__What to produce__
Convert the items, from their first line through the line containing "Increase B-spline degree", inclusive, into a JSON list of strings with one string per line. Leave out blank lines.

__Records for this exercise__
+--

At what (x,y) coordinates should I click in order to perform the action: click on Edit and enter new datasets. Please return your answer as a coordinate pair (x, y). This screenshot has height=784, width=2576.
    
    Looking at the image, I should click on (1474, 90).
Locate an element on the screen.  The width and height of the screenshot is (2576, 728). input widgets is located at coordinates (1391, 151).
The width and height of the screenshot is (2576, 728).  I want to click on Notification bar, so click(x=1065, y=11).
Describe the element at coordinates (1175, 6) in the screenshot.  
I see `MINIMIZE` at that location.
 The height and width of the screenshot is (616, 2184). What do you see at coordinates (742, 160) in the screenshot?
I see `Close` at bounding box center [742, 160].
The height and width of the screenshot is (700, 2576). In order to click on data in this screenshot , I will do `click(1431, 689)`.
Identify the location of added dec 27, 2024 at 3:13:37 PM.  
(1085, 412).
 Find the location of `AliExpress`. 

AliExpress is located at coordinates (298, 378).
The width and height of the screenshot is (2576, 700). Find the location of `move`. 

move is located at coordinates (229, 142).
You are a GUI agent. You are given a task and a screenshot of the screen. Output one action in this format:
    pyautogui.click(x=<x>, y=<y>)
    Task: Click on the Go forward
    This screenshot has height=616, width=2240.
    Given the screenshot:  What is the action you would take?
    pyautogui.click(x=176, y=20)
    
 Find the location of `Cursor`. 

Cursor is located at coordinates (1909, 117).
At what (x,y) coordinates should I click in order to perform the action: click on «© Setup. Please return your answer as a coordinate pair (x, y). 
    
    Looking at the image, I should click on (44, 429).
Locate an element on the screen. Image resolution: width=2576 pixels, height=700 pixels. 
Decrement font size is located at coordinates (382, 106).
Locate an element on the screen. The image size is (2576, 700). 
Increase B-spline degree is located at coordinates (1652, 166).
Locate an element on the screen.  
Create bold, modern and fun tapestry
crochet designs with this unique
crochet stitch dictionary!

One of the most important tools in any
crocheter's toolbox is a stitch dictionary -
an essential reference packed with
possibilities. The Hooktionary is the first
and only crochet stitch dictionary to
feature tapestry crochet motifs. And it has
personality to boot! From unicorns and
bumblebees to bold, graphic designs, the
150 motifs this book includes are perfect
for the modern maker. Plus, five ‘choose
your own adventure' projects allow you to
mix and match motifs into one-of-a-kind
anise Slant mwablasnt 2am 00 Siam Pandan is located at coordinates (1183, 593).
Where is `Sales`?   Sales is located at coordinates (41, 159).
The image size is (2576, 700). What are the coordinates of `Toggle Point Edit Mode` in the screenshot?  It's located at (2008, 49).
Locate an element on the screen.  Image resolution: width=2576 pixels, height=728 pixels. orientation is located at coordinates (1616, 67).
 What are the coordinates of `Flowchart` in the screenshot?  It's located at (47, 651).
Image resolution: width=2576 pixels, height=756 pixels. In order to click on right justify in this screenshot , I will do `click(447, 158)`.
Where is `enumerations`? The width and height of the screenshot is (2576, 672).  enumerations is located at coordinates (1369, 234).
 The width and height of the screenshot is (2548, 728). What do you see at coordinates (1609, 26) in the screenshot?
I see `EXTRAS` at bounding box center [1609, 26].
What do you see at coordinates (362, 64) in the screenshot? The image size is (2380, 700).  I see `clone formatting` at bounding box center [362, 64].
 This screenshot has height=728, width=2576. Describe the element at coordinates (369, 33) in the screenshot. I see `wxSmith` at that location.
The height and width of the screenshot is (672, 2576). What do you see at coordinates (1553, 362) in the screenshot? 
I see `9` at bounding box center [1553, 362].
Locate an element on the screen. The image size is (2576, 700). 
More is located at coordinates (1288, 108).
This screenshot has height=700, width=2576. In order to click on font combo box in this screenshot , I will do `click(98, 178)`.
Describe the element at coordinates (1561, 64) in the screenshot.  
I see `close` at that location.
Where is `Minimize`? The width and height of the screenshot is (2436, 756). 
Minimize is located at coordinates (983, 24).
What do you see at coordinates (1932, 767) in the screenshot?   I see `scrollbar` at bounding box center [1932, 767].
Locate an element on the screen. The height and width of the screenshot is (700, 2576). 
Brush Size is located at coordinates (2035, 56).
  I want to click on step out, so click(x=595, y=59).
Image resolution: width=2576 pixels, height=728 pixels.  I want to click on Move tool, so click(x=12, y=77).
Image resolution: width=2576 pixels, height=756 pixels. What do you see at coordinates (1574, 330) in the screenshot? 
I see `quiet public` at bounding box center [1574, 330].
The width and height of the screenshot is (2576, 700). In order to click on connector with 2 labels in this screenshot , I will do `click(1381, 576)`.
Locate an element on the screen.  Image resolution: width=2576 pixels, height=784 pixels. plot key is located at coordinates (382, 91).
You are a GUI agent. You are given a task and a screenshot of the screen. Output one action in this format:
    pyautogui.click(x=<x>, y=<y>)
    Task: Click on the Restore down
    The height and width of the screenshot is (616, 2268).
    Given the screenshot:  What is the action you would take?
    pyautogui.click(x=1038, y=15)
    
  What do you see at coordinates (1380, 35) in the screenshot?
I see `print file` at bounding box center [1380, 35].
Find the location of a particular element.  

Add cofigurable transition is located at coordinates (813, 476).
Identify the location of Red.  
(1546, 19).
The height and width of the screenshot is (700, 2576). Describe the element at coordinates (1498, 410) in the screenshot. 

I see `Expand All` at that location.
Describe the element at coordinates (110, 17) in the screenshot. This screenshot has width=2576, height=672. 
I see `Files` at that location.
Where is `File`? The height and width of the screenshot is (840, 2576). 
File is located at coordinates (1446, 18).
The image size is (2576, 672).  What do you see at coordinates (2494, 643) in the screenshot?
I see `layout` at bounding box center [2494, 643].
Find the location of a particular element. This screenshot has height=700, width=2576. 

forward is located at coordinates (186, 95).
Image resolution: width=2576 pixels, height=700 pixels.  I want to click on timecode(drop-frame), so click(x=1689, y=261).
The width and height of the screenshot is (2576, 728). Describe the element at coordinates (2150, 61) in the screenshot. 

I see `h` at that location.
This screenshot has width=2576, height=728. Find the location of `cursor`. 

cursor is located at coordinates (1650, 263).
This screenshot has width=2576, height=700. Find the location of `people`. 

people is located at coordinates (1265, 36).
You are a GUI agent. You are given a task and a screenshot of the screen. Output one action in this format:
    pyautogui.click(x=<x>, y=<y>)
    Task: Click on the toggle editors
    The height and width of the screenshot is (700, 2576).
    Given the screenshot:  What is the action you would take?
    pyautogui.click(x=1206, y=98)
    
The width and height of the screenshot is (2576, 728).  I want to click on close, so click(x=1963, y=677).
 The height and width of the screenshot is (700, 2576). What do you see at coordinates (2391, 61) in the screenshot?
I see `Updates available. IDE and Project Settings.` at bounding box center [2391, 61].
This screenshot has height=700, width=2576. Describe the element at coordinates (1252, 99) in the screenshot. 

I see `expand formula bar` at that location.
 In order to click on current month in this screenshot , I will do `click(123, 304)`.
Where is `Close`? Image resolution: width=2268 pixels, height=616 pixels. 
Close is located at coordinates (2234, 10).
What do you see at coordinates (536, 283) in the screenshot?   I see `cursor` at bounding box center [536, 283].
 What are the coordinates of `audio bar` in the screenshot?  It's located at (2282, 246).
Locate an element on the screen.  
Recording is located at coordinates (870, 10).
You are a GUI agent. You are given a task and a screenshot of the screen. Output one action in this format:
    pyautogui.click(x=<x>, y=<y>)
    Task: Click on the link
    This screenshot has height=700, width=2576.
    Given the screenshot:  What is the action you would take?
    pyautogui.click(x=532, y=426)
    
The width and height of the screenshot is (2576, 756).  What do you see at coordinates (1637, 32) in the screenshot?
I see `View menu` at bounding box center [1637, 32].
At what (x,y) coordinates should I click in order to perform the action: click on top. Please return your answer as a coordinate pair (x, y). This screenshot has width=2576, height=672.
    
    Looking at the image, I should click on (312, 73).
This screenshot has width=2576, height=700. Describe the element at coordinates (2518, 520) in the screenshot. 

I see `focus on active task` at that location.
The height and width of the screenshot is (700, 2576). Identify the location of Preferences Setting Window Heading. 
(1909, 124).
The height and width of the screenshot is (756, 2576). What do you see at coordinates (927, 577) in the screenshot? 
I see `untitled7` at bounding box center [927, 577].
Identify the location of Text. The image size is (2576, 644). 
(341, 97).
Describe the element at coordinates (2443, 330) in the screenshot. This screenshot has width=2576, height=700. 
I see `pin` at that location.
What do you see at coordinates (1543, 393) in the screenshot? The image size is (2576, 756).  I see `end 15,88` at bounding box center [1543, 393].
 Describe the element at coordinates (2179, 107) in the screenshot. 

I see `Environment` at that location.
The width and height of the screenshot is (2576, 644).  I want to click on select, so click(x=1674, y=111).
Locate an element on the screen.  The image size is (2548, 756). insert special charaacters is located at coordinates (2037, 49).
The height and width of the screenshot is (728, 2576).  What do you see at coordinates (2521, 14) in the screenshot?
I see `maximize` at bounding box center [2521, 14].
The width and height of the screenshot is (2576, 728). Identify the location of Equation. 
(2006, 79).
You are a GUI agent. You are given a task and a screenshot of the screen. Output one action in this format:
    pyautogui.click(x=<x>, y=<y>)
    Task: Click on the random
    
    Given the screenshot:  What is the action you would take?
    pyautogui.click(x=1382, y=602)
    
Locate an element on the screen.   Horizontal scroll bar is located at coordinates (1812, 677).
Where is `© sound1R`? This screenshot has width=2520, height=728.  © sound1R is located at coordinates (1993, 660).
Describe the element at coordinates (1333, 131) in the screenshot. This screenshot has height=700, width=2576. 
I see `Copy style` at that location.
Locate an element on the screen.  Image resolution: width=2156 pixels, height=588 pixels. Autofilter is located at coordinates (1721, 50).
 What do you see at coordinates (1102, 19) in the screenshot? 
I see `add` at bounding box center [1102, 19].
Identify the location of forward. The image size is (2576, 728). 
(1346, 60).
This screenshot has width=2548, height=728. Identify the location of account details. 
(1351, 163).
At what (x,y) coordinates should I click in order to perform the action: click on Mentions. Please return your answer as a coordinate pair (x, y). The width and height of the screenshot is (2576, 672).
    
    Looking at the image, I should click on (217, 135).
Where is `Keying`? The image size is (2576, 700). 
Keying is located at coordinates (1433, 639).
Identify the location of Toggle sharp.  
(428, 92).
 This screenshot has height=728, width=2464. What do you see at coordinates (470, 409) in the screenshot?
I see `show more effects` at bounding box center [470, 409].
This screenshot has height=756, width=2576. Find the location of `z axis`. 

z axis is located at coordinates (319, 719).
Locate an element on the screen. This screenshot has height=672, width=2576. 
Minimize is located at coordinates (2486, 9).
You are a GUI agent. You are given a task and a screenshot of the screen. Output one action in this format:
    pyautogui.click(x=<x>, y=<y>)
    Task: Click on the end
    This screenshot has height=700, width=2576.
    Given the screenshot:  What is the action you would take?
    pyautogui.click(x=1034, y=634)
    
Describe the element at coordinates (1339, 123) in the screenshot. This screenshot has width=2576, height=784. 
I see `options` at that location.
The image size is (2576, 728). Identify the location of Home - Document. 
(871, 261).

+--

__Complete response__
[
  "At what (x,y) coordinates should I click in order to perform the action: click on Edit and enter new datasets. Please return your answer as a coordinate pair (x, y). This screenshot has height=784, width=2576.",
  "    Looking at the image, I should click on (1474, 90).",
  "Locate an element on the screen.  The width and height of the screenshot is (2576, 728). input widgets is located at coordinates (1391, 151).",
  "The width and height of the screenshot is (2576, 728).  I want to click on Notification bar, so click(x=1065, y=11).",
  "Describe the element at coordinates (1175, 6) in the screenshot.  ",
  "I see `MINIMIZE` at that location.",
  " The height and width of the screenshot is (616, 2184). What do you see at coordinates (742, 160) in the screenshot?",
  "I see `Close` at bounding box center [742, 160].",
  "The height and width of the screenshot is (700, 2576). In order to click on data in this screenshot , I will do `click(1431, 689)`.",
  "Identify the location of added dec 27, 2024 at 3:13:37 PM.  ",
  "(1085, 412).",
  " Find the location of `AliExpress`. ",
  "AliExpress is located at coordinates (298, 378).",
  "The width and height of the screenshot is (2576, 700). Find the location of `move`. ",
  "move is located at coordinates (229, 142).",
  "You are a GUI agent. You are given a task and a screenshot of the screen. Output one action in this format:",
  "    pyautogui.click(x=<x>, y=<y>)",
  "    Task: Click on the Go forward",
  "    This screenshot has height=616, width=2240.",
  "    Given the screenshot:  What is the action you would take?",
  "    pyautogui.click(x=176, y=20)",
  " Find the location of `Cursor`. ",
  "Cursor is located at coordinates (1909, 117).",
  "At what (x,y) coordinates should I click in order to perform the action: click on «© Setup. Please return your answer as a coordinate pair (x, y). ",
  "    Looking at the image, I should click on (44, 429).",
  "Locate an element on the screen. Image resolution: width=2576 pixels, height=700 pixels. ",
  "Decrement font size is located at coordinates (382, 106).",
  "Locate an element on the screen. The image size is (2576, 700). ",
  "Increase B-spline degree is located at coordinates (1652, 166)."
]